And GTX 1070 had ~55% higher clocks, so it's theoretical performance (FP32, pixel and texture rate) are bit higher than 980 Ti's.
 
Maybe a stupid question, but can the RT cores assist the more traditional "cuda cores" for non-RT compute stuff ? Same thing with tensor cores ?
 
I think only compute workloads are able to use the VRAM on multiple cards in a contiguous pool like that. Graphics workloads still see each card's VRAM as a separate pool. Which won't help in my case.
Not sure this is the case. All articles I've read seem to indicate combined coherent memory access via NVLink is not limited to just compute workloads. Hopefully we should know more on Monday.
Turing will be the first to use the new fast GDDR6 memory and has a video buffer of up to 48GB. In addition, two Quadro RTX cards can be connected by a special NVLink bridge where the two cards have coherent access to the combined video memory of both cards. This means with two cards, the total local memory can be up to 96GB.

Supporting larger local memory is important for movies and complex CAD designs in order to handle the rendering of large scenes. In the past, professional movie renderers couldn’t use graphics cards for movie rendering due to the relatively small frame buffer sizes. Now, with up to 96GBs of accessible local memory, it should be possible to cover the vast majority of the rendered scenes. A number of the professional renderers for movies will be adding Nvidia Quadro RTX support.
https://www.eetimes.com/author.asp?section_id=36&doc_id=1333598&_mc=RSS_EET_EDT
 
I will only say this once, you are extremely on the low side on this.

Good. I hope so. It's atypical for a new generation to only be marginally faster than the last one. I can see the stated clocks could be way off from reality, as is the case with every Pascal card on the market, but it seems like NV quotes clockspeed based on a set of parameters that I have never encountered in the real world, even before installing watercooling on every card, as I eventually do.
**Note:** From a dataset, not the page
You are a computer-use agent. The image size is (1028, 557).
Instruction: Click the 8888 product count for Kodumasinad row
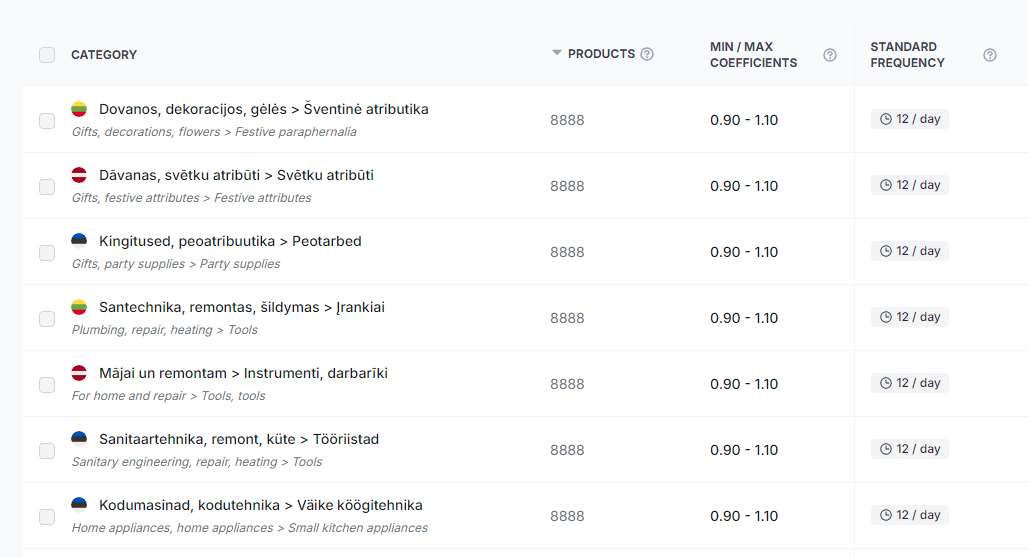(x=567, y=516)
When I owned a Titan X (Pascal) it boosted to ~1800MHz with a waterblock installed but no overclocking applied. Same goes for my 1070 (about 1900MHz "stock" boost under water). The thing is, installing waterblocks on Pascal cards had no effect on maximum (pre-overclocked) boost clock in my experience, only sustainability.

Not that high in the end. They were almost the same, but with significantly lower bandwidth on the 1070.

I've owned both 1070 and 980 Ti. I went from 980 Tri-SLI down to single card 980 Ti (because multi-GPU support has gotten worse and worse over the last few years), up to Titan X Pascal (significant upgrade), down to 1070 (made money on the deal and wasn't gaming as much). The 980 Ti and 1070 are indeed, roughly comparable in most workloads. However, my particular 980 Ti was a beast of an overclocker, hitting 1550MHz. My 1070 is only an average overclocker, reaching just over 2GHz. More recent releases tend to run slightly better on the 1070, with older titles being a bit faster on 980 Ti. Even ignoring my watercooling and overclocking I've run across others with similar experience with these cards. It is impressive what performance can be achieved by the 1070 with such low bandwidth, for sure. Pascal is very efficient in its bandwidth utilization.
 
Not sure this is the case. All articles I've read seem to indicate combined coherent memory access via NVLink is not limited to just compute workloads. Hopefully we should know more on Monday.

https://www.eetimes.com/author.asp?section_id=36&doc_id=1333598&_mc=RSS_EET_EDT

I'll keep an eye on that, thanks. Might actually be worthwhile to pick up 2 cards again if their VRAM pools can be combined. Would be even better if the driver handles this automatically and game devs don't have to jump through hoops to make it work.
 
Maybe a stupid question, but can the RT cores assist the more traditional "cuda cores" for non-RT compute stuff ? Same thing with tensor cores ?
It will..

People shouldn't downplay the RT Cores IMO. But they also shouldn't expect anything more that shoddy Gameworks stuff on the gaming side. RTRT in games for useful features that don't require pixel peeping is still years away. But for everything non-gaming Nvidia just brought one hell of a product & I can't wait to grab one for myself for work either a 2080Ti or Quadro RTX 5000 depending on price and performance for what I need.
 
NVLink 2 is 25 gBps per direction per connection. Should be fine for SLI, but don't expect miracles.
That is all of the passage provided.